Book The Collected Works of W B  Yeats Vol  V  Later Essays

Download or read book The Collected Works of W B Yeats Vol V Later Essays written by William Butler Yeats and published by Simon and Schuster. This book was released on 1994-09-30 with total page 409 pages. Available in PDF, EPUB and Kindle. Book excerpt: Compiling nineteen essays and introductions, a volume with explanatory notes includes Per Amica Silentia Lunae and On the Boiler as well as introductions on Shelley and Balzac and essays on Irish poetry and politics.

Book  Landscape Imagery  Politics  and Identity in a Divided Germany  1968 989

Download or read book Landscape Imagery Politics and Identity in a Divided Germany 1968 989 written by Catherine Wilkins and published by Routledge. This book was released on 2017-07-05 with total page 402 pages. Available in PDF, EPUB and Kindle. Book excerpt: Landscape Imagery, Politics and Identity in a Divided Germany, 1968-1989 explores the communicative relationship between German landscape painting and the viewing public that developed in the wake of the student revolutions of the late 1960s. The book demonstrates that, contrary to some historical thinking, more similarities than differences characterized the sociopolitical concerns of East and West Germans during the late Cold War Era, and that it was these shared issues that were reflected in the revival of the Romantic painting genre. Catherine Wilkins focuses on recovering the agency of the individual artist and in revising historiography with sensitivity to narration 'from below.' Interdisciplinary in nature, art historians can benefit from the study's analysis of images and artists not widely known outside of Germany. Additionally, the consolidation of statistics and data regarding German postwar cultural policy are relevant for political and cultural historians. The author contributes to the ongoing multidisciplinary debates regarding Histoire Crois?(in arguing that a clear dichotomy between East Germany and West Germany did not exist but rather that the residents of both nations shared a concern over some of the same issues of the period) and memory studies (by using images as primary historical sources, able to be employed in the recovery of potentially 'subversive' memory and identity). Issues related to gender relations, environmentalism, and spiritual belief are addressed by Wilkins, with appeal for scholars working with those particular themes.
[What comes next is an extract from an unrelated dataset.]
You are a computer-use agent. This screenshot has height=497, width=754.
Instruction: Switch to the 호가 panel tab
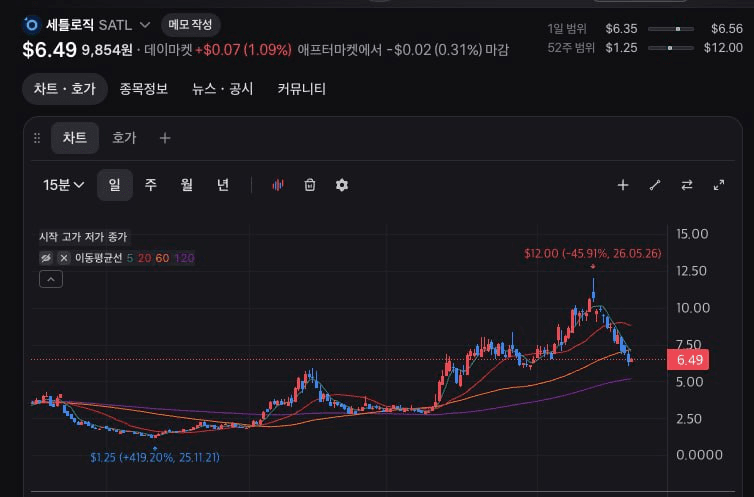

Poststructuralist and literary theorists as well can find arguments supporting an alternative means of writing history through artworks and private memories.
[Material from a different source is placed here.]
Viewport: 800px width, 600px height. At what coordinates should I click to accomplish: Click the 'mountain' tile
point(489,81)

Book The Georgian London Town House

    Book Details:
  • Author : Kate Retford
  • Publisher : Bloomsbury Publishing USA
  • Release : 2019-03-07
  • ISBN : 1501337300
  • Pages : 357 pages

Download or read book The Georgian London Town House written by Kate Retford and published by Bloomsbury Publishing USA. This book was released on 2019-03-07 with total page 357 pages. Available in PDF, EPUB and Kindle. Book excerpt: For every great country house of the Georgian period, there was usually also a town house. Chatsworth, for example, the home of the Devonshires, has officially been recognised as one of the country's favourite national treasures - but most of its visitors know little of Devonshire House, which the family once owned in the capital. In part, this is because town houses were often leased, rather than being passed down through generations as country estates were. But, most crucially, many London town houses, including Devonshire House, no longer exist, having been demolished in the early twentieth century. This book seeks to place centre-stage the hugely important yet hitherto overlooked town houses of the eighteenth and early nineteenth centuries, exploring the prime position they once occupied in the lives of families and the nation as a whole. It explores the owners, how they furnished and used these properties, and how their houses were judged by the various types of visitor who gained access.